After concluding the preceding section on the subject of active reconstruction projects the research was interested in exploring the future and feasibility of future reconstruction projects. This meant thinking about the nature, scope, and the way future homegrown and international initiatives would present themselves in the region. After navigating the subject, several themes in the form of limitations presented themselves. The condition of scarcity of time, money, and human capital is always present, so to indulge the reader on economic matters that impact social units as small as families to as large as countries all over the world would have not been very revealing for the regional interest of the paper. Instead I chose to focus on limitations that are unique to the Levant and in many cases also consequences of the ISIL era.
Personally, the most intriguing limitation was what I titled “differentiated investment and return potential,” which refers to the concentration of reconstruction efforts, especially ones that rely on international funding and task forces, in major cities at the expense of vast topographies that also require attention but fall off the radar. The consequences of this reality cannot be understated and have important ramifications as it pertains to economic disparity and extremist recruitment that preys on resentment or grief over one’s financial condition. Furthermore, this reality places an even larger burden on homegrown initiatives to secure funding, attention, and human capital for areas deemed unimportant to the broader global community.

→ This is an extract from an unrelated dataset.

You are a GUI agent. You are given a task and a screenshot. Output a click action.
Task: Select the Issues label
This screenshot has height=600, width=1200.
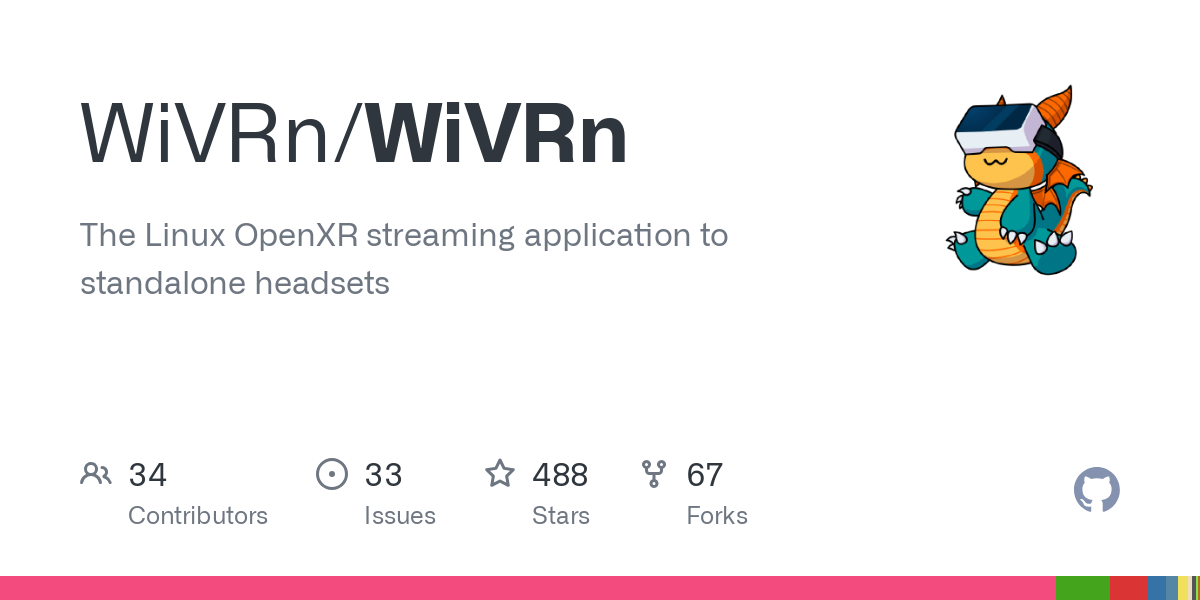coord(400,516)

While any limitation on the admirable goal of reconstruction is lamentable this limitation is particularly infuriating because it demonstrates an inhumane disregard for populations that suffered equally under ISIL but have no access to reconstruction because their spaces of living are not deemed culturally or economically important by a global community that lacks emotional proximity, and in some cases even an intellectual awareness of the importance of those populations’ livelihoods. In other words, this limitation underpins accusations that reconstruction projects, especially international ones, are interested only in preserving cultural heritage sites rather than securing prosperous futures for living natives. It also demonstrates an inability for the international community and ostensibly the state government to learn from its historical mistakes.
The consequences of the other limitations discussed in the paper are likewise far reaching and political. By no means are the limitations mentioned all-inclusive, but they each represent broad categories of logistical barriers that will define whether or not we will see more reconstruction projects in the future and whether these projects can expand interstate and transnational borders or if they remain the sole project of local leadership in each respective municipality. Nonetheless, active reconstruction projects and different historical eras whether in the Levant or elsewhere have shown us that one cannot underestimate the heroism and compassion of individuals dedicated to a cause.
The Pope’s recent and historical March 2021 visit to Erbil, Kurdistan Region of Iraq and meeting with the leaders of Iraq’s numerous religious communities was a testament to how a little inspiration goes a long way for members of religious minorities who need a spark of hope to light a fire of change. This visit called on the international community to generate more interest for the cause and uplifted the spirits of those in the religious minority to remember that the world has not forgotten about them and the indispensable cultural and linguistic heritage they have with the world’s first adherents of Christiniaty. I sincerely hope that the inhabitants of the Levant continue in their heroism and compassion to secure a more promising life for themselves.